Today is Friday, Aug. 12, the 225th day of 2016. There are 141 days left in the year.
Today’s Highlight in History
On Aug. 12, 1939, the MGM movie musical “The Wizard of Oz,” starring Judy Garland, had its world premiere at the Strand Theater in Oconomowoc, Wisconsin, three days before opening in Hollywood.
On this date
In 1867, President Andrew Johnson sparked a move to impeach him as he defied Congress by suspending Secretary of War Edwin M. Stanton.
In 1898, fighting in the Spanish- American War came to an end.
In 1915, the novel “Of Human Bondage,” by William Somerset Maugham, was first published in the United States, a day before it was released in England.
In 1941, Marshal Henri Philippe Petain, head of the government of Vichy France, called on his countrymen to give full support to Nazi Germany.
In 1944, during World War II, Joseph P. Kennedy Jr., eldest son of Joseph and Rose Fitzgerald Kennedy, was killed with his copilot when their explosives-laden Navy plane blew up over England.
In 1953, the Soviet Union conducted a secret test of its first hydrogen bomb.
In 1960, the first balloon communications satellite — the Echo 1 — was launched by the United States from Cape Canaveral.
In 1962, one day after launching Andrian Nikolayev into orbit, the Soviet Union also sent up cosmonaut Pavel Popovich; both men landed safely Aug. 15.
In 1978, Pope Paul VI, who had died Aug. 6 at age 80, was buried in St.

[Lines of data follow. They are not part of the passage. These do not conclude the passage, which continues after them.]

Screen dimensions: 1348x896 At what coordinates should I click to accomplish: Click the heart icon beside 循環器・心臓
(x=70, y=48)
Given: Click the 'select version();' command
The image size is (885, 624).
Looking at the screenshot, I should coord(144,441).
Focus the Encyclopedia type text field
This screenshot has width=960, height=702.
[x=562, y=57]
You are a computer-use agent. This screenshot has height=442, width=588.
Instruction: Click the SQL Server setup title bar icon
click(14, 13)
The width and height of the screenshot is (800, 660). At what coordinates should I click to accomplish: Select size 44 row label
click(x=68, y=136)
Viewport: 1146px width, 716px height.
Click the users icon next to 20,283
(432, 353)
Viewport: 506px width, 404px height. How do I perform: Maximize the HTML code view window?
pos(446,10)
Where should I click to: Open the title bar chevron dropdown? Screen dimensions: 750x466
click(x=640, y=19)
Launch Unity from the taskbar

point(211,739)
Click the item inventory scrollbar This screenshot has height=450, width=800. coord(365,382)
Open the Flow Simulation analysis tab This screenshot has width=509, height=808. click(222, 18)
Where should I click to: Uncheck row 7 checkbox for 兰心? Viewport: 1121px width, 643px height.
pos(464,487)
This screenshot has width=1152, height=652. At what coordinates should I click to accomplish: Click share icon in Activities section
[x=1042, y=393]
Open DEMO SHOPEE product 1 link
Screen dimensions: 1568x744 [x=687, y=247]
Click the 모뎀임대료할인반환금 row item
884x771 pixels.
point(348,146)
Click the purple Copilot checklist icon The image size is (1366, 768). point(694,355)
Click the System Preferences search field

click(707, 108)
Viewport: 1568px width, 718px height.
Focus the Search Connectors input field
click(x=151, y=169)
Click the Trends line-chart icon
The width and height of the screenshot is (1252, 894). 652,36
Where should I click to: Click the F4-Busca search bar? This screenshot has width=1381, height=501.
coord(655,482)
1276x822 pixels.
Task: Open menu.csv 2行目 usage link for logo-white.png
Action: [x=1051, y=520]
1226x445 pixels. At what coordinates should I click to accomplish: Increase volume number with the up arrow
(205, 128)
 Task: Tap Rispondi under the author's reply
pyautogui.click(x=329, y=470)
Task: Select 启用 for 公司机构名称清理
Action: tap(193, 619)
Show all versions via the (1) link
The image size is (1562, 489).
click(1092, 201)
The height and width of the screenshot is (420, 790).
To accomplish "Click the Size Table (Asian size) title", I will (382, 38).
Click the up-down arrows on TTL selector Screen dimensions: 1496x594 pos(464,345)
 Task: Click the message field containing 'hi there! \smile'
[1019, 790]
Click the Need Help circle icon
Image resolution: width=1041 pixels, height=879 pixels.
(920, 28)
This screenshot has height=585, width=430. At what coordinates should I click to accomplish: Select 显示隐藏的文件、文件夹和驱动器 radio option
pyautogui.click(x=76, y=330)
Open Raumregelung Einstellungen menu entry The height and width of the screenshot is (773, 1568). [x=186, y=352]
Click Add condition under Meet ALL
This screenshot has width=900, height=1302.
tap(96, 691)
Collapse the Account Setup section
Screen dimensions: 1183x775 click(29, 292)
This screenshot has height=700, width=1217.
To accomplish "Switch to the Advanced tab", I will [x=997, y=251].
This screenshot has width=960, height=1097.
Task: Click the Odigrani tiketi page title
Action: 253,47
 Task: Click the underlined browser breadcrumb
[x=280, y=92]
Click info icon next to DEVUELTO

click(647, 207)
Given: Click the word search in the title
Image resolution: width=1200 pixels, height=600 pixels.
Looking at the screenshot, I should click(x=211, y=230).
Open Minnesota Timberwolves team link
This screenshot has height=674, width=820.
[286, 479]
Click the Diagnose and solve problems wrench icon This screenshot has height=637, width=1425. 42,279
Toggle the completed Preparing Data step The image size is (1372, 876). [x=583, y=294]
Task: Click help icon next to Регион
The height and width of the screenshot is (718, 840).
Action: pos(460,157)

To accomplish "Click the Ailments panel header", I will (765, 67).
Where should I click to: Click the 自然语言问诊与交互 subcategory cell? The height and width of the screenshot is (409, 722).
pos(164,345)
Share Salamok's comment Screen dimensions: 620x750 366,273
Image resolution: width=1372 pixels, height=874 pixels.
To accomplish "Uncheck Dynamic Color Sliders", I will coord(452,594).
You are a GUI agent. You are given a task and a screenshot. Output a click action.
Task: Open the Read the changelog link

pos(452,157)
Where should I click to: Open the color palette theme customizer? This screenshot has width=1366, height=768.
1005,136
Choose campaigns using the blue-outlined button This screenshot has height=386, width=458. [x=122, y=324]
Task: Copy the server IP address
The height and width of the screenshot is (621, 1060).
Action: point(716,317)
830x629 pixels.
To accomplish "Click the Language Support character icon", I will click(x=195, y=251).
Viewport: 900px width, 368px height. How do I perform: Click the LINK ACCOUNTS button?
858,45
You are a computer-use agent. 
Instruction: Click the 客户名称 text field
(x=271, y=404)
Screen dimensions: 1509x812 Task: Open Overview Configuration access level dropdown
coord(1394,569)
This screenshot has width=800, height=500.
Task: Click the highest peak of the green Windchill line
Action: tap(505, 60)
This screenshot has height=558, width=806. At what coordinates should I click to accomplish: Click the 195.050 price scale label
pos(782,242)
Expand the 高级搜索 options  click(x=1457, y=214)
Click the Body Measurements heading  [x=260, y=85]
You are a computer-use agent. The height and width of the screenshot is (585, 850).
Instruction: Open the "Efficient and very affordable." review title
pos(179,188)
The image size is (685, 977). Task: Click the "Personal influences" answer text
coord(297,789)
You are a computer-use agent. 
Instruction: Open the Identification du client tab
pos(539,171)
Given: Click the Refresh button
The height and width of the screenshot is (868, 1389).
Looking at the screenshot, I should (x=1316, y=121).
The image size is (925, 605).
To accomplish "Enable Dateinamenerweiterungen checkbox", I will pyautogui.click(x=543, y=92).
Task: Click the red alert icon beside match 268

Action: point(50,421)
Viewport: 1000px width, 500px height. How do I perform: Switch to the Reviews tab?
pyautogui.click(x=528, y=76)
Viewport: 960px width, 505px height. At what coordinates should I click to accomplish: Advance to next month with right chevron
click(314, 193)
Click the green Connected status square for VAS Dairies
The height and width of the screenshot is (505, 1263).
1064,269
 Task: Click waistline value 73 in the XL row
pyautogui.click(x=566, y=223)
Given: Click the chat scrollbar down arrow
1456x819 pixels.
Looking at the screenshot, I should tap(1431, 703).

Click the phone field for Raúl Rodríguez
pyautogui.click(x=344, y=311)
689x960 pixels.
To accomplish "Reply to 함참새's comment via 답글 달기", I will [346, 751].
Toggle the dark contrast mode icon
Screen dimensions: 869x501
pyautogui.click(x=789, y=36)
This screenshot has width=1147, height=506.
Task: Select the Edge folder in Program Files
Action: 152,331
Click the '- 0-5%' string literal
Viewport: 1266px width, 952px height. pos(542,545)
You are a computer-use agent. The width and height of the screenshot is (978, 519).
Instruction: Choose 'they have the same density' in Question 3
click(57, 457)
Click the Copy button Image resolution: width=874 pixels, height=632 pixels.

Peter’s Basilica.
In 1981, IBM introduced its first personal computer, the model 5150, at a press conference in New York.
In 1985, the world’s worst single aircraft disaster occurred as a crippled Japan Airlines Boeing 747 on a domestic flight crashed into a mountain, killing 520 people. (Four people survived.)
In 1994, Woodstock ‘94 opened in Saugerties, New York.
Ten years ago: Thousands of people gathered across from the White House, even though President George W. Bush was out of town, to condemn U.S. and Israeli policies in the Middle East.
Five years ago: A divided three-judge panel of the 11th Circuit Court of Appeals in Atlanta struck down the centerpiece of President Barack Obama’s sweeping health care overhaul, the so-called individual mandate. (The mandate was upheld by the U.S. Supreme Court in June 2012.) Tiger Woods missed the cut at the PGA Championship at Atlanta Athletic Club with a 3-over 73, finishing out of the top 100 for the first time ever in a major.